The group is mostly working on delivering aid to those suffering in Gaza, where people are coping with constant loss and struggling to feed themselves and their families. They are trying to ensure that food aid organised by the Sunbirds reaches people amid a steep drop in aid access, which has become even worse since October (they are heavily reliant on overseas donations via their Go Fund Me page). Their latest initiative is pizza-making workshops for thousands of Gaza children.
They are also hoping to raise enough money to help the tens of thousands of new amputees in Gaza. “We need advocates for people with disabilities in Gaza and I hope the Sunbirds can play that role in future,” Ali says. “We are going to need people with disabilities in the driving seat when, eventually, communities can rebuild in an accessible way … our objective is to create a paracycling and rehabilitation centre in Gaza for amputees.”
Suleiman says he declined to evacuate for the race in Belgium, because he didn’t want to leave his family behind. “Even if I had the option to live in any part of world, I would always choose Gaza.

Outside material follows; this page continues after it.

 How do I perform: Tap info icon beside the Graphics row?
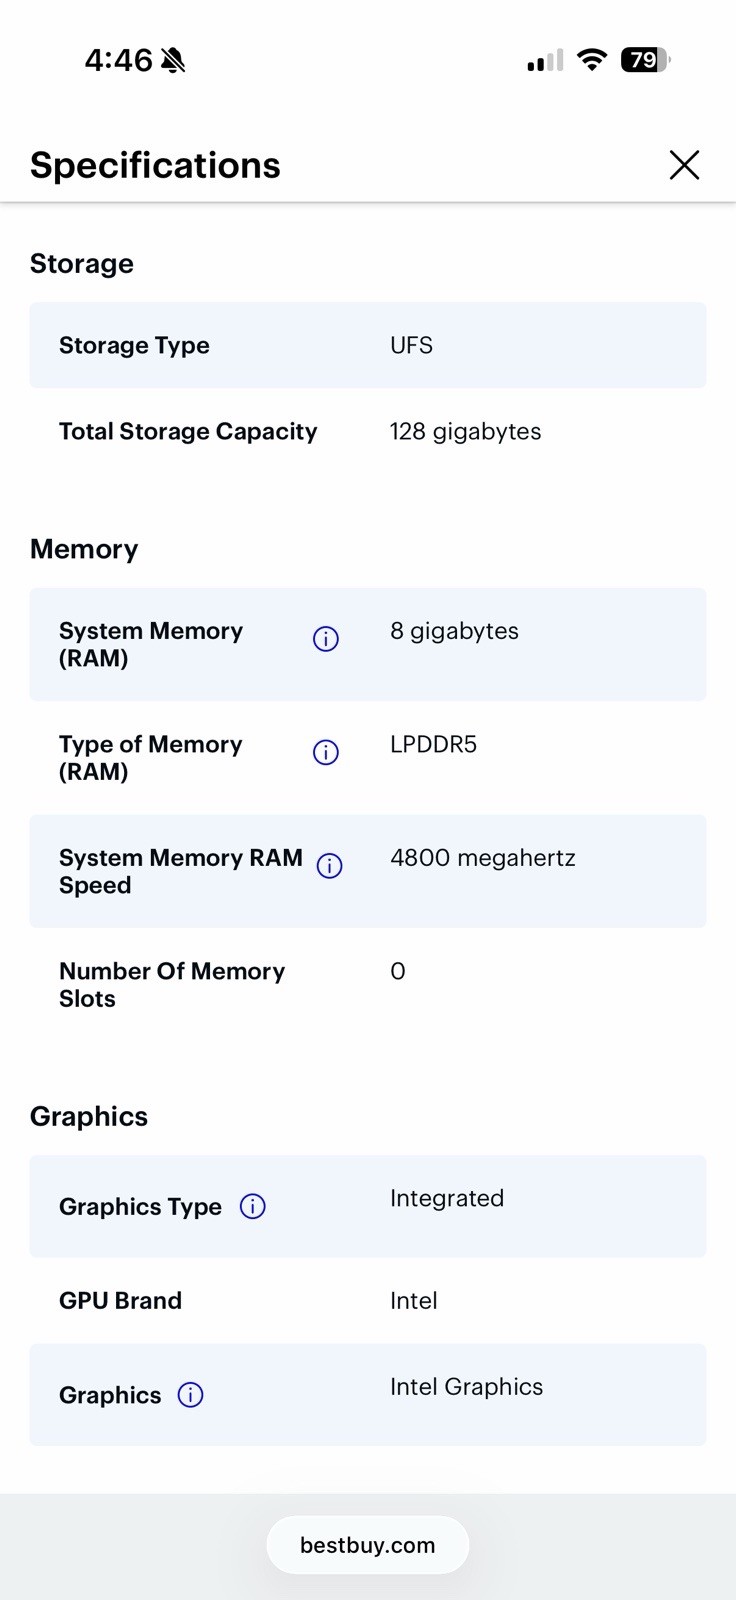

There is a relationship between Gaza and its people that no one can understand – I would never want to leave this place,” he said.
In September, he founded an aid organisation, Mulham Charity Team, to deliver hot food to his neighbours. He hopes to grow it enough to deliver aid across Gaza and overseas.
“My main dream is to wake up tomorrow to a ceasefire. This is what we’ve always wanted,” he says. “But the first and last journey for me is to be able to get a prosthetic leg. I have a bacterial issue in the bone where my leg was amputated, so I can’t attach a prosthesis – my dream is to be able to do that one day.”
Suleiman says that each time he passes another amputee, he stops to talk to them and offer advice. He still wakes up each day at 6am and tries to gather food, fighting against the rising prices, trying to catch a glimpse of the sea as he rides his bike.
“I want to prove to the world that I am unstoppable, that I can continue doing my job with one leg, that even in a war I will risk my life to take photos and tell the world what’s happening, that even after shells fell on our homes, we rose from under the rubble.”